Mas Elena estava tão perto que ele poderia facilmente puxar e agarra-la se quisesse, e resistir á isso era a verdadeira tarefa.
— Então seu pai era o Iluminus… — ela falou depois de um tempo.
A garota ficou em silêncio novamente, apenas esfregando a toalha no cabelo dele. Tinha muitas perguntas, mas não sabia por onde começar.
Zen também não disse nada, resolveu dar a ela a chance para pensar bem no que perguntaria. Estava disposto a revelar tudo para ela, mas ela tinha que escolher o que queria saber, pois bem
Por fim ela decidiu começar pelo começo.
— Se eu não tiver calculado errado… tem quase dez anos que o seu pai foi preso… então isso deve ter acontecido quando você tinha apenas doze anos… não é?
Zen meneou positivamente com a cabeça e aguardou em silêncio pela perguntar que ela estava formulando.
— O que fez quando isso aconteceu? Digo, cê era só uma criança. Sua mãe tinha morrido quando você ainda era pequeno e o seu pai tinha acabado de ser preso. Você foi para um orfanato?
— Fui… Mas só quando eu tinha quatorze, quase quinze.
— E o que fez nesse meio tempo?
Elena sentiu o turbilhão de ódio que surgiu no amago dele quando sua barreira mental oscilou. E também sentiu o arrependimento quando ele respondeu:
— Eu estava caçando vilões.
— Caçando vilões… — ela repetiu, tentando imaginar exatamente o que aquilo significava.
— O meu pai nunca me contou que ele era um vilão. Quando fui descobrir ele estava no noticiário e sua mãe o estava prendendo.
— Ah… Eu… Sinto muito…
Zen deixou escapar uma bufada acompanhada por uma risada irônica, e meneou negativamente com a cabeça.
— Pelo quê? Foi a primeira vez que eu vi a mentira que a minha vida era… e ironicamente veio com a prisão do Deus da Verdade.
Zen ergueu o rosto até que seus olhos se encontrassem com os dela, e ao fazer isso sentiu a toalha deslizar por sua cabeça até cair.
— Eu passei os próximos nove anos agradecendo a sua mãe por isso… inclusive foi assim que eu a conheci.
— Depois da prisão do seu pai? — Os olhos verdes dela brilharam com a curiosidade por ouvir sua mãe ser mencionada.

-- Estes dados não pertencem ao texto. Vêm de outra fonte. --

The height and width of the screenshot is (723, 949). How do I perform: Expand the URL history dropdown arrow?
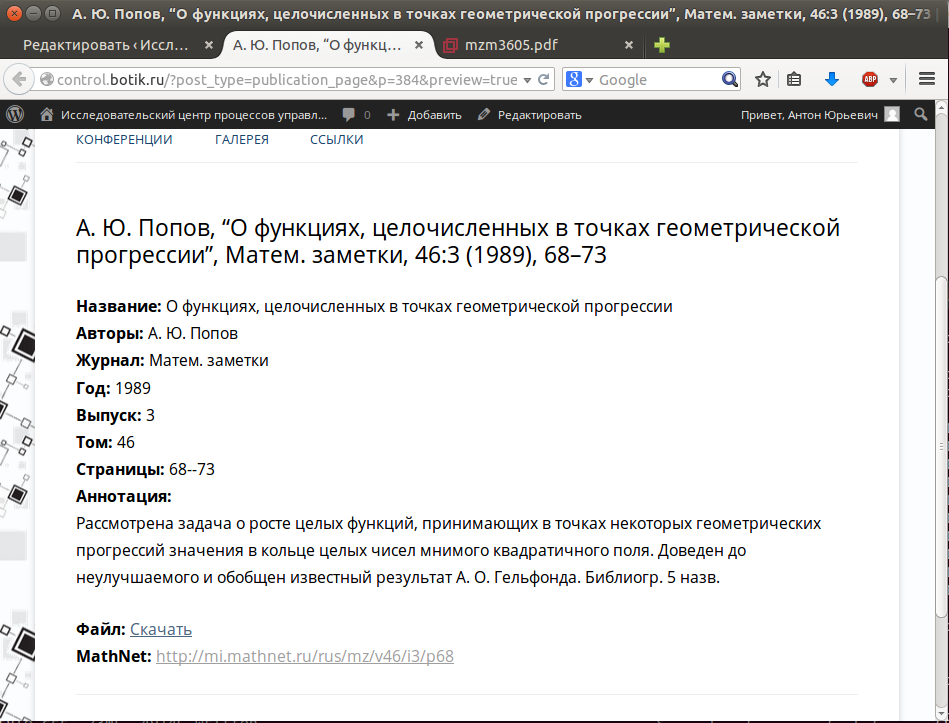pos(527,80)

— Dois anos depois, para ser mais preciso — ele esclareceu. — Fiquei dos doze aos catorze vivendo na rua caçando vilões, e aos catorze o Conselho Tutelar me encontrou e eu fui obrigado a ir para um reformatório.

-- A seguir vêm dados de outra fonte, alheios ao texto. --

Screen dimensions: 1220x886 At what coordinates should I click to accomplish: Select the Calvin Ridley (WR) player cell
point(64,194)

— Reformatório? Por que não um orfanato?
— Meu histórico criminal já era bem grandinho á essa altura, então me obrigaram á entrar na psiquiatra antes de me transferirem para um orfanato… e é aí que sua mãe entra.
Sua voz se estremeceu ao final da frase, e o silêncio que recaiu sobre ele depois veio carregado de insegurança, até que Elena finalmente disse algo:
— Eu imagino que isso tenha sido antes da criação da Justice Angelus, certo?
— Foi por causa de tudo isso que eu a criei.
Sua voz era quase um sussurro quando começou a falar, como se pretendesse parar a qualquer momento dependendo da reação dela.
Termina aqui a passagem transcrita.